(BUENOS AIRES).- “Yo hago una pregunta ¿hay buenos ahí adentro? Porque el bando de “los buenos” está desdibujado, no es como en otras ediciones donde las cosas eran muy claras. Creo que en este caso ya se fueron y esta casa ya no tiene ningún buenito” — Daniela De Lucía sostuvo esa mirada en el ciclo Cortá por Lozano, donde se abrió una polémica sobre si una villana puede quedarse con el premio. Gran Hermano quedó atravesado por la discusión sobre qué tipo de participante puede convertirse en la ganadora.
La polémica sobre las posibles ganadoras se apoya en una comparación con las ediciones anteriores. Daniela De Lucía planteó que antes la división entre buenos y malos podía identificarse con mayor claridad, mientras que en esta casa esa diferencia quedó desdibujada. Su conclusión fue que ya no queda ningún participante que encaje en la imagen tradicional del “buenito”.
Juariu coincidió con ese diagnóstico y describió de otra manera el perfil de quienes siguen dentro de la casa: “Esto es cierto -se sumó Juariu-, en la gente que ahora queda ya no hay ninguna Carmelita Descalza, por decirlo de alguna manera”. La frase reforzó la idea de que las participantes que permanecen en competencia no responden al modelo de una figura completamente inocente o ajena a los conflictos.
Ceferino Reato incorporó a Sol a la discusión y vinculó su posible valoración con la forma en que se expresa frente a los demás. “Y si vamos al caso de Sol tiene un discurso que paga, ser verdadero y sacarle la careta a los otros. Eso no sólo en Gran Hermano”, afirmó. Su análisis puso el foco en una participante que construye su lugar a partir de decir lo que piensa y cuestionar las actitudes de otros jugadores.

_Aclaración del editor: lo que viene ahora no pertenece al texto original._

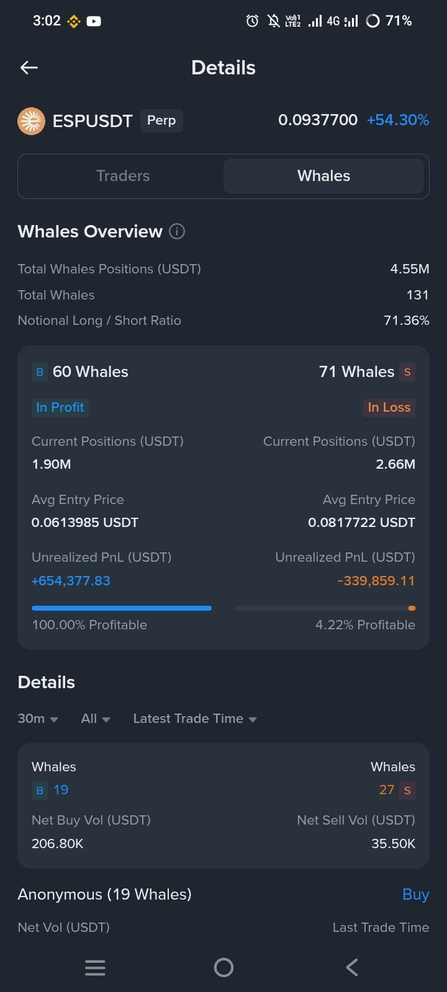Tap the back arrow icon
The image size is (447, 992).
(29, 68)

Sol quedó asociada, dentro de este debate, con una postura que Reato considera atractiva para el público. La descripción no se centró en una imagen de bondad tradicional, sino en la capacidad de mostrarse verdadera y de dejar expuestas las conductas ajenas. Esa característica también fue presentada como un recurso que puede funcionar más allá de Gran Hermano.
La Generación Dorada fue definida como una edición distinta de las anteriores. La diferencia, de acuerdo con el análisis planteado en el programa, aparece desde la propia base del ciclo y alcanza la manera en que se construyen los perfiles de sus participantes. La falta de un bando claramente identificado como “los buenos” forma parte de ese cambio respecto del molde conocido.
El premio también quedó alcanzado por esa transformación. La persona que se imponga en esta edición no encajaría en el perfil habitual de los ganadores de Gran Hermano, justamente porque la competencia se desarrolló sin una figura que concentre de manera evidente las características del “buenito”. La definición del certamen terminará de mostrar qué perfil logró imponerse dentro de esta Generación Dorada.